------ Excerto da página
Os dados constam de um processo da Entidade Reguladora da Saúde (ERS), que esta terça-feira divulgou as deliberações relativas ao quarto trimestre de 2022.
Em dezembro de 2020, a utente que reclamou para a ERS foi referenciada para uma primeira consulta de apoio à fertilidade no Hospital de Braga para analisar a possibilidade de recorrer à procriação medicamente assistida. Tinha sido diagnosticada com endometriose profunda, uma doença crónica grave que dificulta a gravidez.
A consulta foi agendada para 28 de fevereiro de 2022, mais de um ano depois. Mas o pior estava para vir.
Chegado o momento, a consulta foi desmarcada no próprio dia. E reagendada vezes sem conta, sem sucesso.
"A referida consulta foi sucessivamente reagendada para 18 de abril de 2022, 30 de maio de 2022, 1 de junho de 2022 e 18 de julho de 2022, data em que [a utente] recebeu nova comunicação a informar que a consulta agendada para aquela última data fora cancelada, sem novo reagendamento", pode ler-se nas deliberações da Entidade Reguladora da Saúde, relativas ao quarto trimestre de 2022, divulgadas esta terça-feira.
Nas alegações do hospital, percebe-se a dificuldade de recursos humanos, nomeadamente de especialistas em Ginecologia/Obstetrícia.
Consultas adiadas para segurar a urgência
Recorde-se que a falta de médicos motivou o encerramento da urgência de obstetrícia de Braga em vários momentos do primeiro semestre de 2022. E para manter a urgência aberta descuraram-se as consultas.
"Por vários constrangimentos no serviço, foi necessário ao longo do ano reagendar inúmeros períodos de consulta de forma a atender ao serviço de urgência. Desta forma, as desmarcações referentes a 30 de maio e 18 de julho de 2022 devem-se à saída da Dra. [...] e ao facto de, no imediato, não haver possibilidade de afetar um outro médico para esta consulta", justificou o hospital.
------------
------ Material fornecido
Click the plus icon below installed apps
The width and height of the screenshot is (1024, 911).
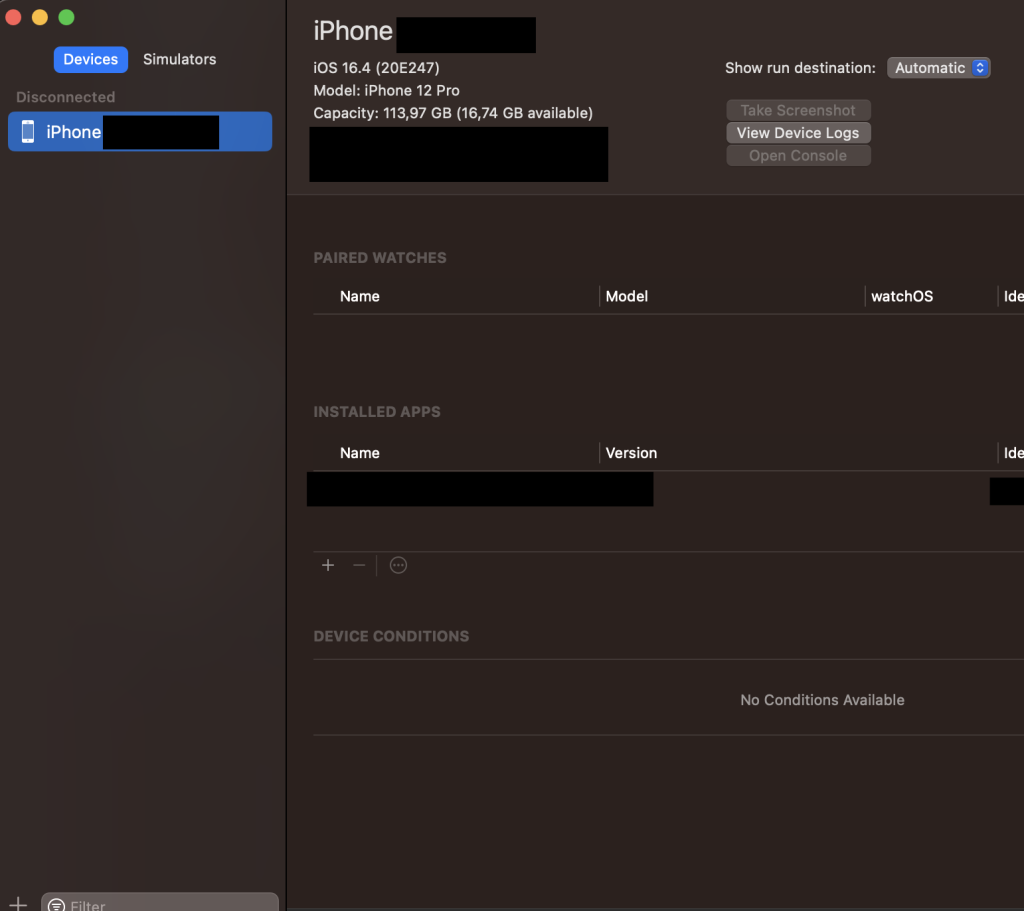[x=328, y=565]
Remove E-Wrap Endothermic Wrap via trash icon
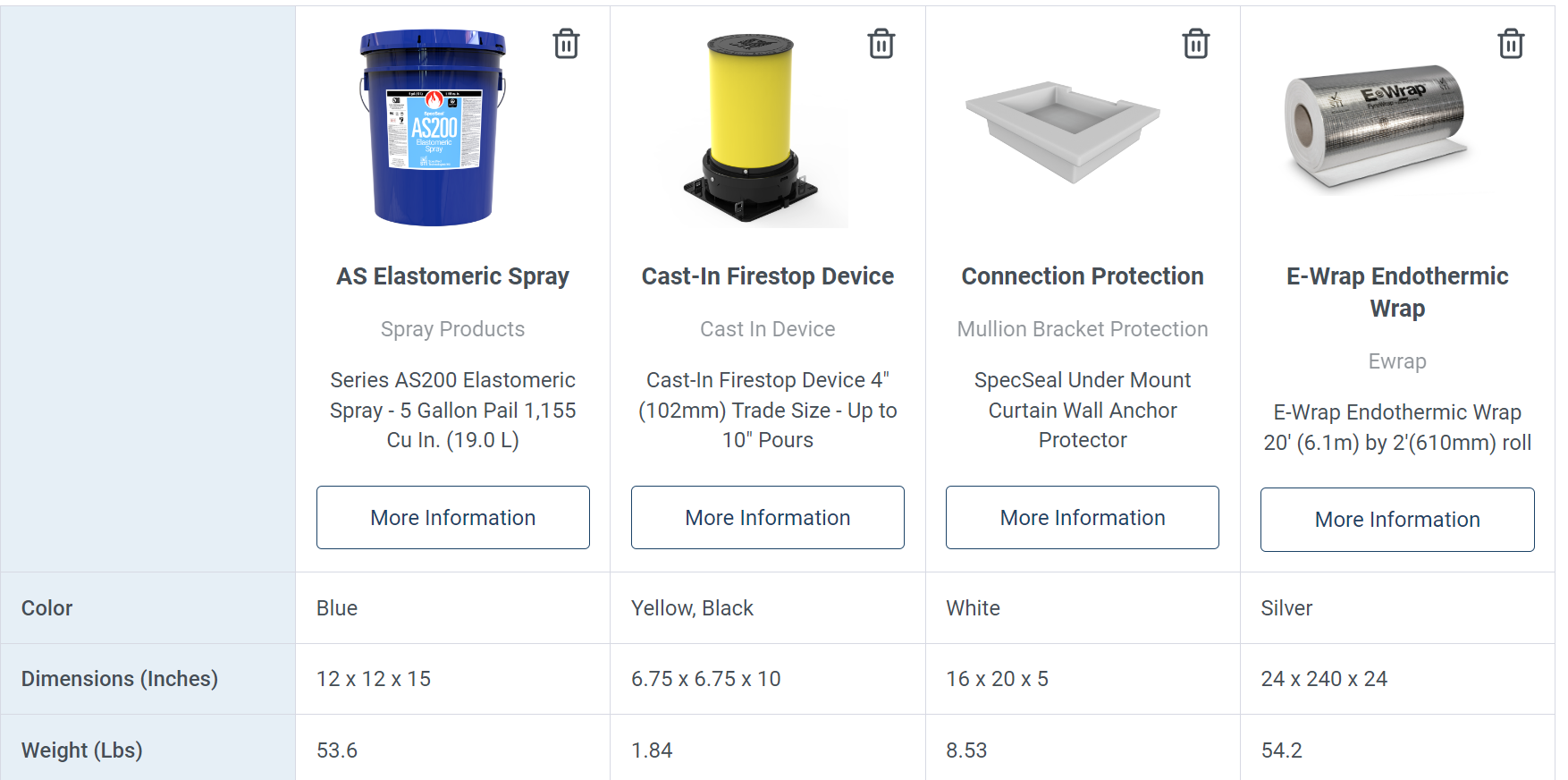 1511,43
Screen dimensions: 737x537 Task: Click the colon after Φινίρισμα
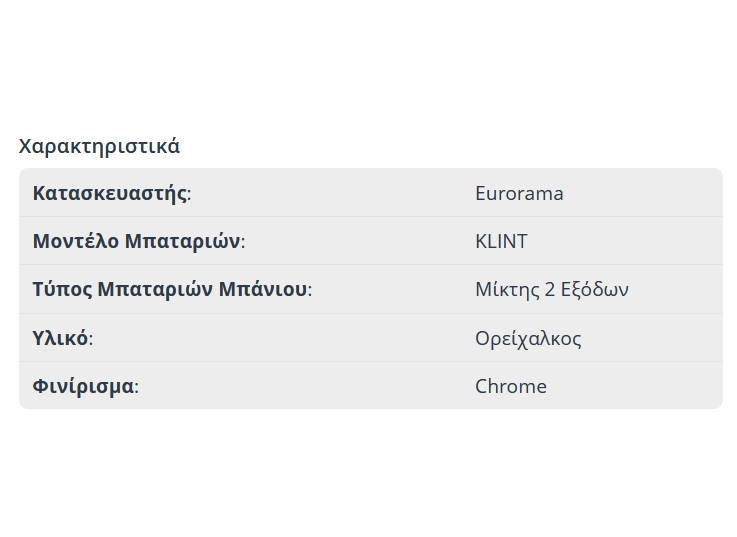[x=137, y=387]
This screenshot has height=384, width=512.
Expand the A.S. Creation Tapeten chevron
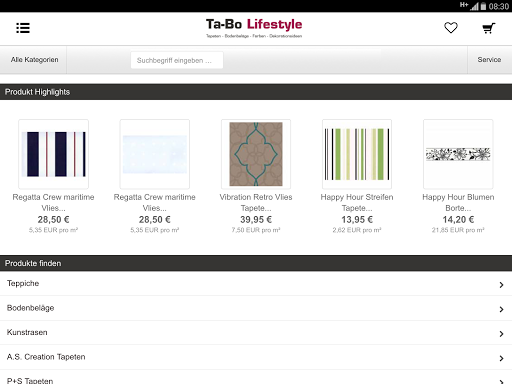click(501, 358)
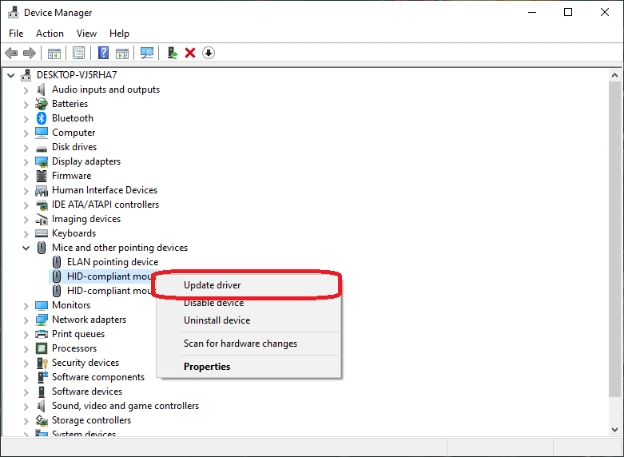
------------
Instruções da tarefa
Prossiga o texto sobre a consulta de fertilidade sucessivamente desmarcada no Hospital de Braga, a partir da última frase apresentada.

Resposta à tarefa
A 31 de agosto, em resposta à reguladora, o Hospital de Braga alegava que ainda não tinha conseguido contratar recursos, pelo que não conseguia fazer uma previsão de agendamento de primeiras consultas de apoio à fertilidade.
No parecer da ERS, pode ainda ler-se que o Hospital de Braga pediu à Administração Regional de Saúde (ARS) Norte que, face aos constrangimentos, para encaminhar as utentes para consultas no Hospital de Guimarães, mas a sugestão não foi acolhida.
"A suspensão das referidas consultas teria um efeito negativo na lista de espera do Hospital da Senhora da Oliveira, também carenciado de recursos", argumentou a ARS Norte.
Como decisão final, a reguladora instaurou um processo contraordenacional ao Hospital de Braga por incumprimento dos tempos máximos de resposta garantidos e endereçou uma recomendação à Administração Regional de Saúde do Norte para implementar mecanismos que garantam o direito de acesso às consultas de fertilidade.
O JN contactou o Hospital de Braga para perceber se, entretanto, a consulta foi realizada ou se há nova data de agendamento, encontrando-se a aguardar resposta.